Best Par 5: 5th Hole – 576 Yards – For years the 5th hole at Pinehurst #2 was one of the most celebrated par fours in North Carolina, and with good reason. However, the hole played as a par five in the original design and up until the 1951 Ryder Cup when it was converted to a brutal two-shotter. It was lengthened and reintroduced as a par five leading into the 2014 U.S. Opens while the 4th hole, formerly a par five, was reduced to a par four. This big par five doglegs to the left around a waste area while trees line the right side. The fairway slopes from right to left and it will take about 300 yards to clear the bunker on the left side if you try to shorten the hole. The green complex is one of the most brilliant designs anywhere and requires absolute precision when playing it. The edges around the green are quick to repel shots that don't approach with sufficient energy and bunkers lie in wait to create more grief. From the lower bunker on the left there is hope of getting up and down with a spinning sand shot that makes it high enough onto the putting surface to hold, but from the high bunker on the right it will take Tour level skill to get up and down. There are no pin placements within seven paces of the perimeter of the green due to the severity of the slope and it will take all of your game and strategy to come out on top here.

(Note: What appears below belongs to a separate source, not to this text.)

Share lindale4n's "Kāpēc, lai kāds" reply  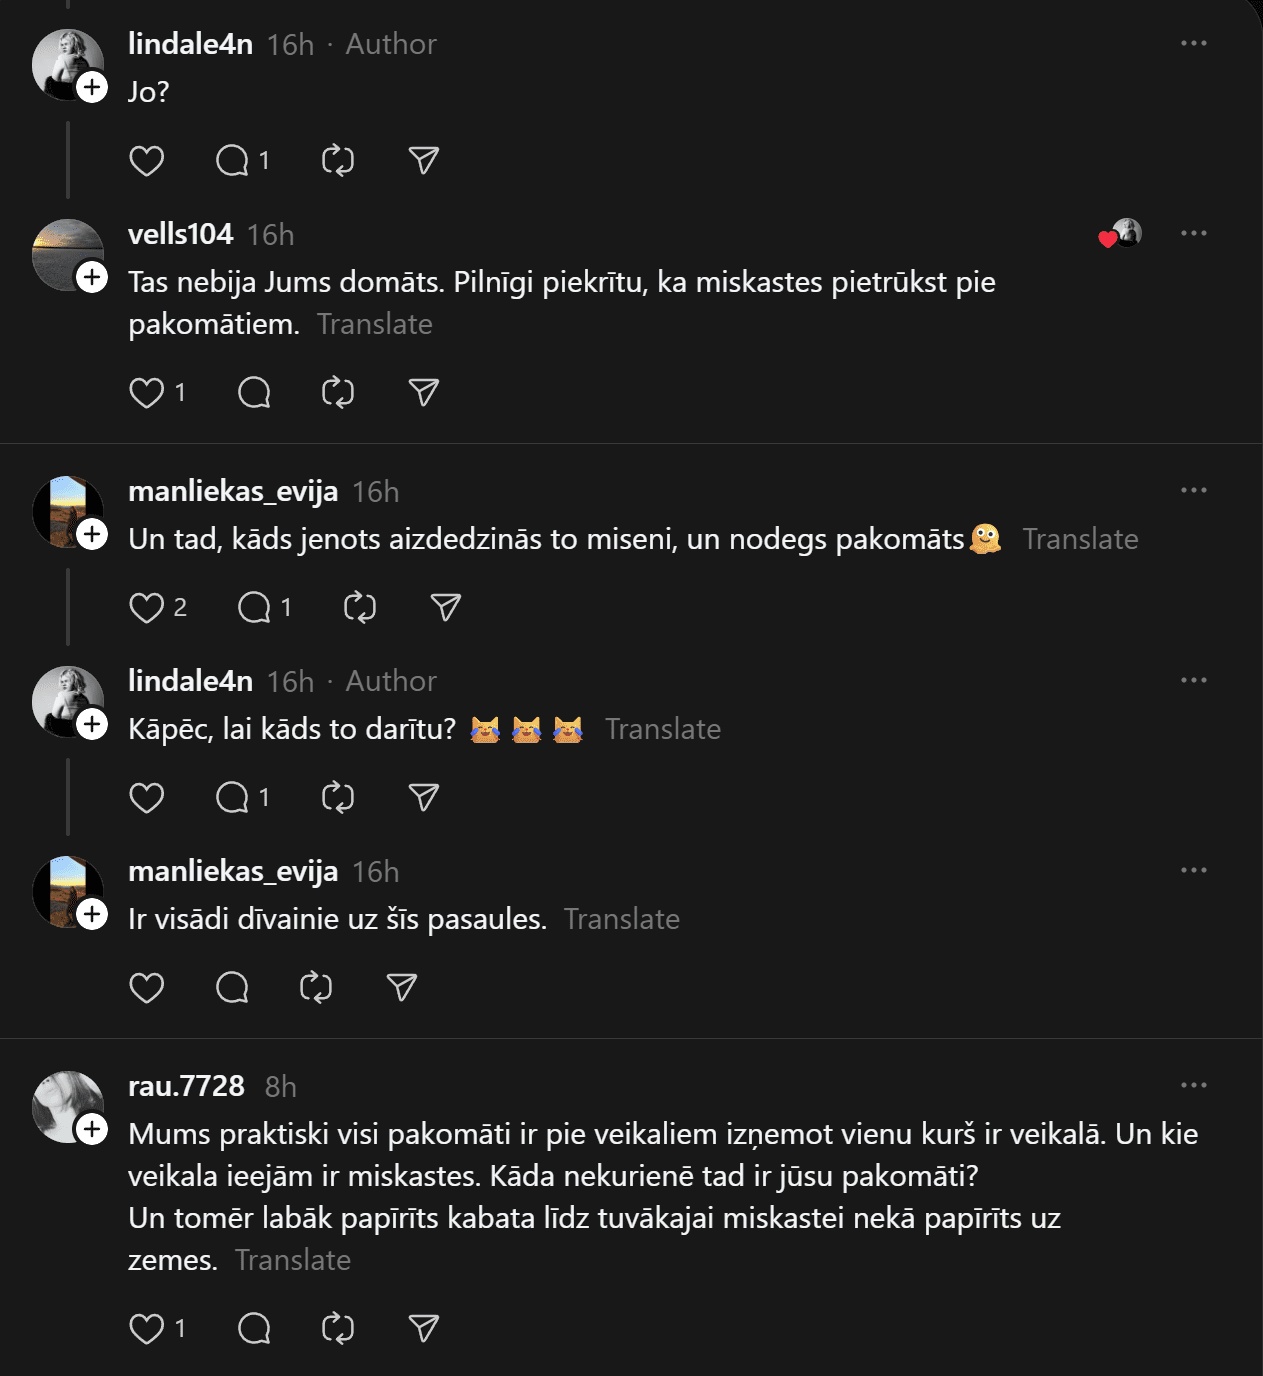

Birdie Time: 3rd Hole – 387 Yard Par 4 – There are plenty of punishing holes at Pinehurst, so taking advantage of this early gift is paramount. The hole plays across flat ground to a generous fairway where only 250 yards is needed to stay short of the fairway bunker on the right and set up a wedge into the green. Aggressive players may try to clear the fairway bunkers and drive it up to a chipping area left of the green. The green isn't as severe as others on the course so players can attack pins with more confidence. During the 2014 U.S. Open this hole yielded more birdies than any other, except for the par five 4th (which used to be a par four).
Bogey Beware: 4th Hole – 529 Yard Par 4 – Donald Ross said that championship golf courses, like Pinehurst #2, should “call for long and accurate tee shots, accurate iron play, precise handling of the short game, and finally, consistent putting.” To walk away with a par at the lengthy second hole, at least three of those elements better be spot on. Played as a par five prior to the 2014 U.S. Open, the 4th now stands as Pinehurst's most difficult par four. Tipping out well over 500 yards, the 4th plays from an elevated tee to a fairway that steadily turns to the left the entire way to the hole. Waste bunkers are found randomly along the outside of the fairway in conjunction with the 1940s version of the hole and more bunkers are featured left and right of the green. The putting surface tilts hard right to left and acts as the hole’s biggest defense; as if the length wasn't tough enough already. The swell in front of the green is a well used collection area for approaches that don't come in with sufficient juice to climb onto the putting surface. As a par five, it was a hole players looked at as a possible scoring opportunity; as a par four it is a bogey magnet.